Then you can unpack it and put it n /usr/src/linux/.config and 'make oldconfig' to set the your new kernel with the same options. Or you might prefer to config your new kernel by hand and just read the config from xandros to know what drivers they used etc.

----------

## nixnut

Moved from Installing Gentoo to Kernel & Hardware.

kernel question, so moved here.

----------

## d2_racing

That's what I was thinking.

What will happen when he will lunch make oldconfig.

Since it's not a gentoo-sources, then maybe the make oldconfig will crash or it will leave some custom line from the EEEPC kernel that are not present inside the gentoo-sources .config.

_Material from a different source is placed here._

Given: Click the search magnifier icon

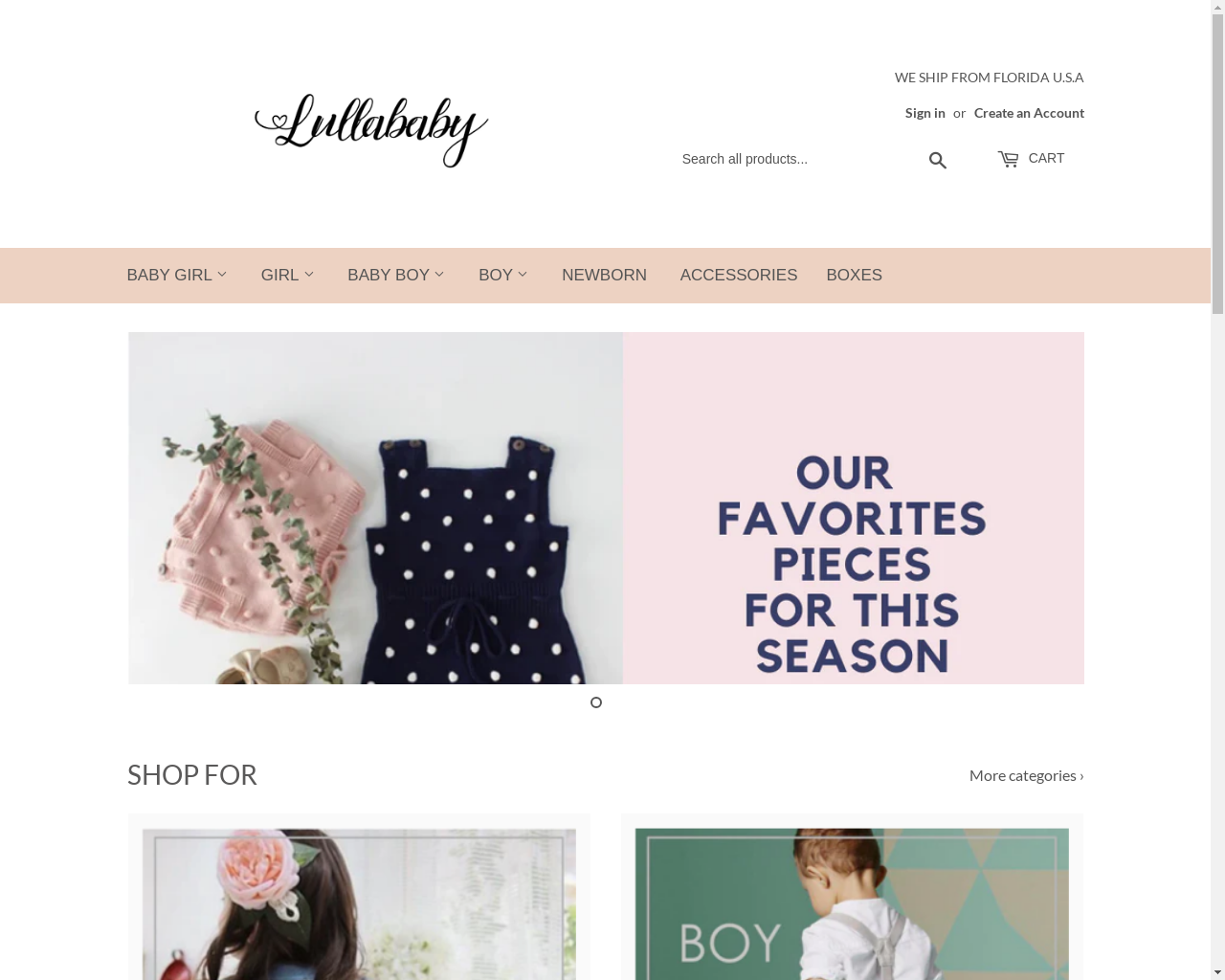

Am I right with this possible problem ?

----------

## szczerb

I doubt that. Make old config always asks when the new kernel has options that did not exist in the old kernel - and I think it ignores the options that do not exist in the new. If this is the case then you won't know whether Xandros has some custom patches/drivers in their kernel which you might need...

----------

## coolsnowmen

Were you ever able to get a working kernel for the eeepc, I can't figure out how to boot from the SSD card.

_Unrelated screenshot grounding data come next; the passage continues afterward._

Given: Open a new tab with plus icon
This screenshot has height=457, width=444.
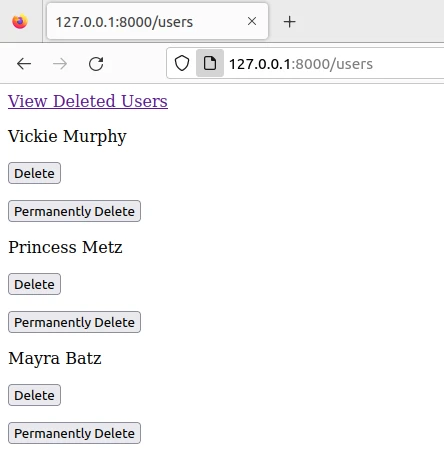Looking at the screenshot, I should pos(290,22).
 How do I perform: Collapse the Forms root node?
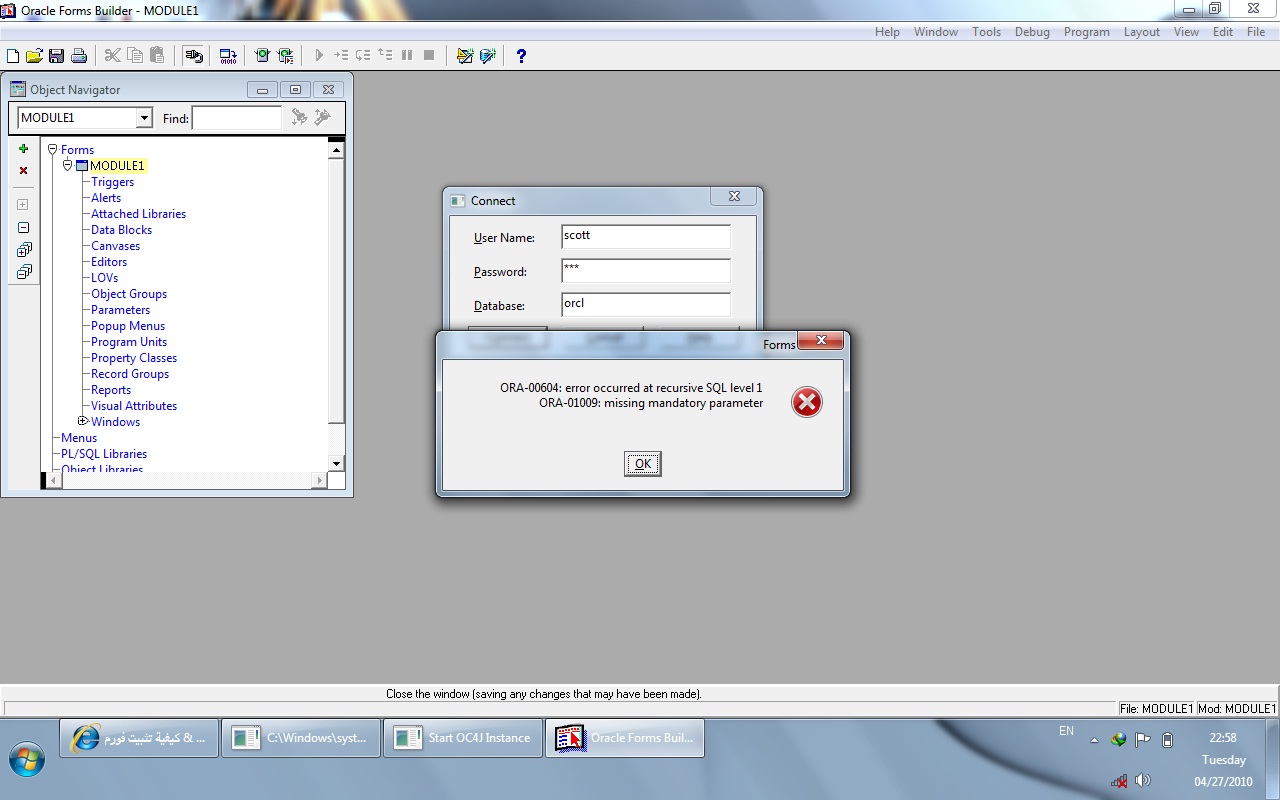[53, 149]
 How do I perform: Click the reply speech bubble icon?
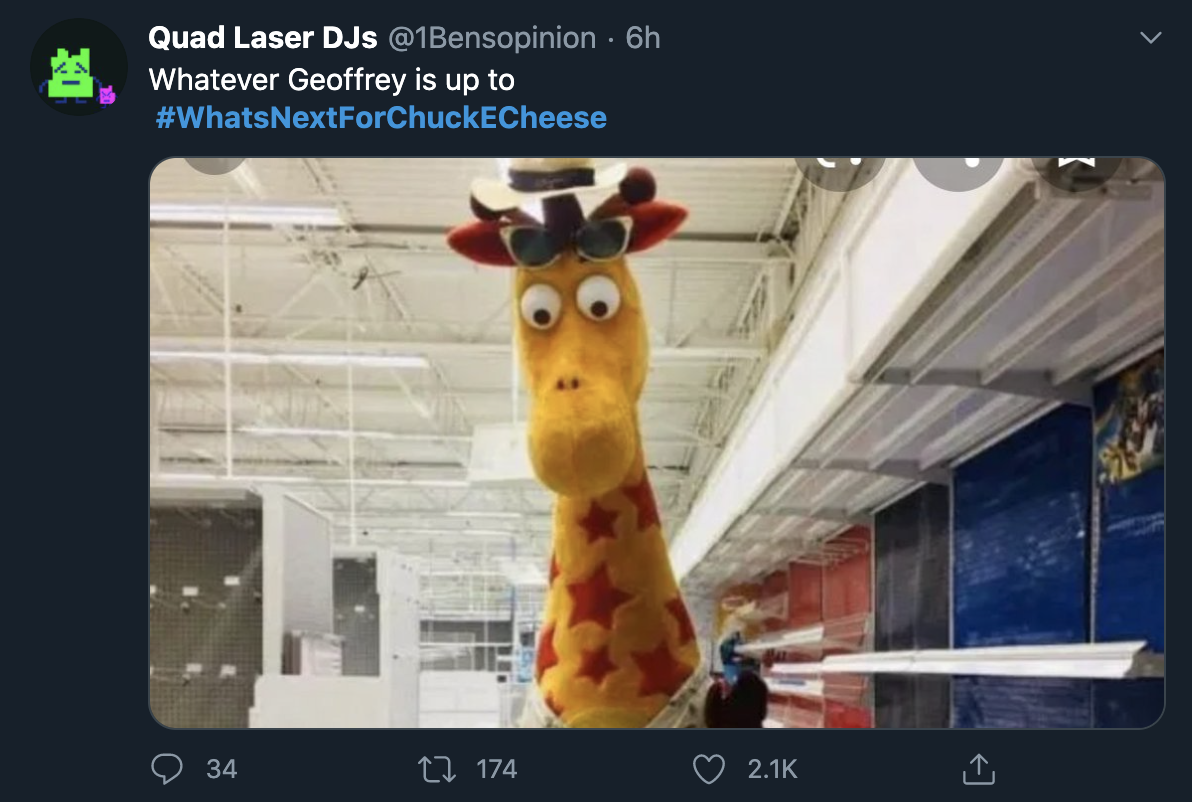point(166,769)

There are custom pactches in the kernel though I havn't found the 900 ones yet.

the eeepc kernel does not natively provide the /proc/config* interface  :Sad: .

----------

## szczerb

Maybe this will help:

http://appliedlife.blogspot.com/2007/11/kernel-recompile-on-asus-eee.html

----------

## coolsnowmen

Thank you, I forgot they did that.

That got me the config but then I have to find the code changes from asus

It looks like Someone is maintaining some patched sources for ubuntu

http://www.array.org/ubuntu/source-build.html

I might try and use those.

----------

## pappy_mcfae

Since the kernel is a 2.6.21.x, using make oldconfig to move up to something more "modern" will have to be immediately followed by make xconfig or make menuconfig to clean up what didn't get put where you wanted it. You'll also have a lot of yes and no questions fly by. And, in the end, you'll wind up with mismatch errors. 

You should be able to get complete functionality, but it may take some experimentation. I can help if the need arises.

Blessed be!

Pappy

----------

## szczerb

 :Shocked:  I didn't know about xconfig ;] By the way it looks damn ugly...

----------

## pappy_mcfae

Yeah, but then again, it does lay every kernel option open. Actually, I've used it so much, I don't even look at the whole, just the box I'm clicking at the moment. Ugly never entered into it.

Blessed be!

Pappy

----------

## coolsnowmen

In short: I still can't get it working  :Sad: 

Tried the Ubuntu ones, they have some patches in there, but still fail in the same way.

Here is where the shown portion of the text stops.